#### Data section ####
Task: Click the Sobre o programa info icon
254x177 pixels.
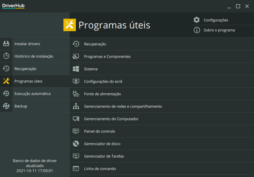Action: 197,30
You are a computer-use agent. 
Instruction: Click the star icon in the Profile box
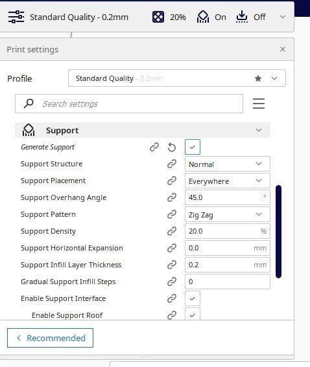pos(258,78)
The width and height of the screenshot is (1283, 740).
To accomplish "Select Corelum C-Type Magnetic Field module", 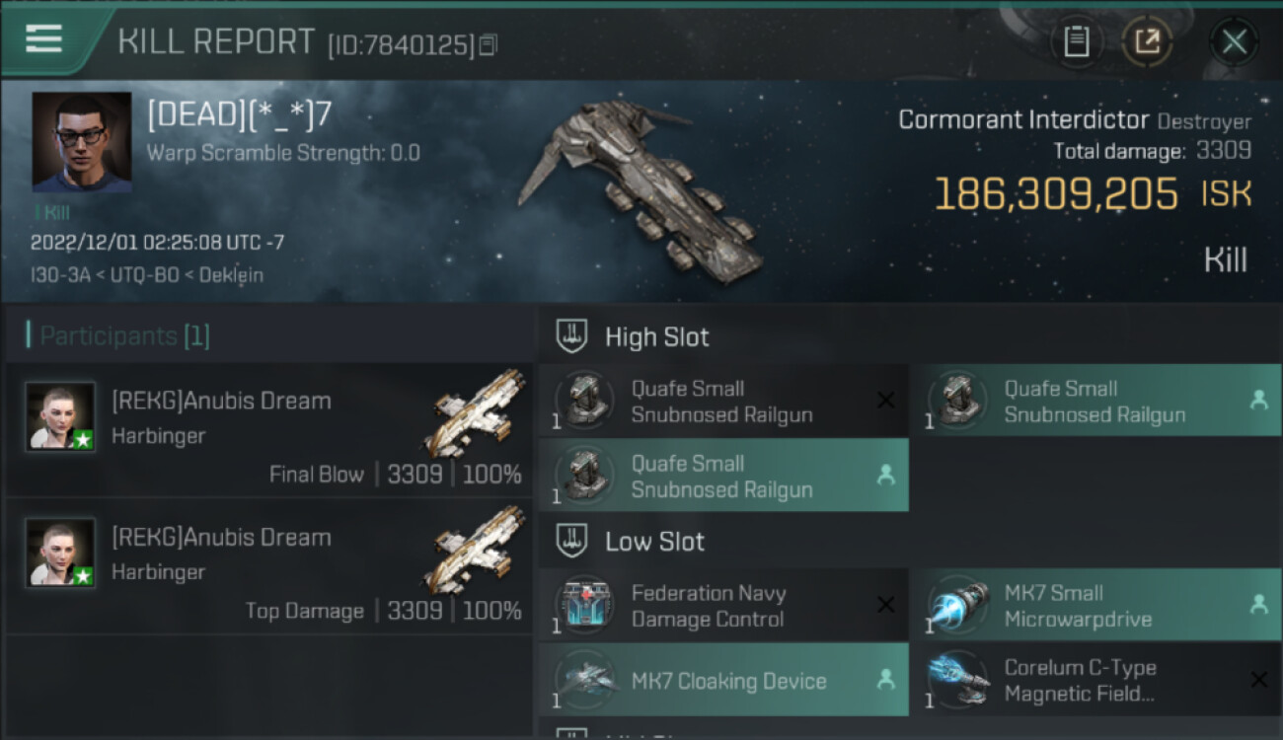I will point(1095,680).
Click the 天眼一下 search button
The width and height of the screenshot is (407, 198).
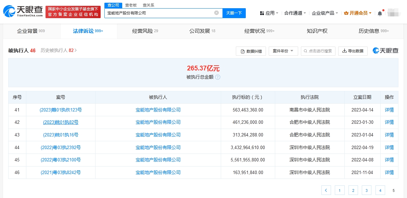(234, 13)
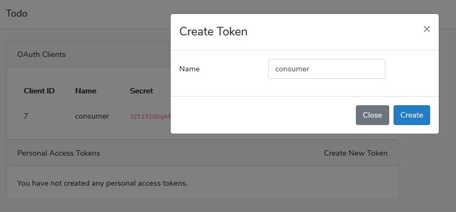Click client ID value 7

(x=26, y=116)
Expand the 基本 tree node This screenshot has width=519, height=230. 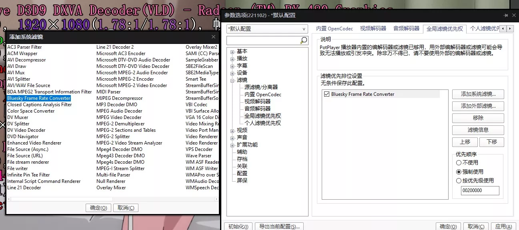point(232,52)

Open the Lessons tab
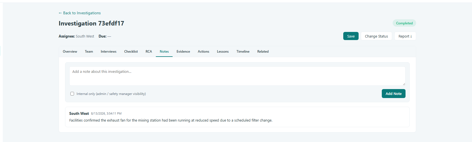coord(223,52)
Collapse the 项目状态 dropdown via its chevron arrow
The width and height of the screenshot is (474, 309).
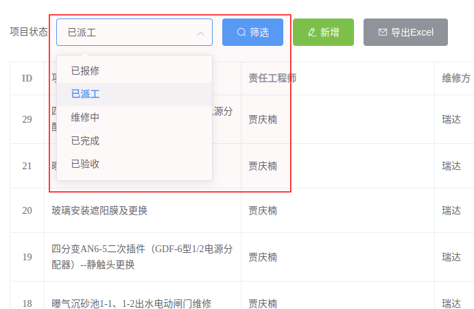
####
What is required:
Nothing but the lines from the one with "Open the Lessons tab" through the end of the entries above, both included, should be set down, exactly and without pictures.

Result:
Open the Lessons tab
coord(223,52)
Collapse the 项目状态 dropdown via its chevron arrow
The width and height of the screenshot is (474, 309).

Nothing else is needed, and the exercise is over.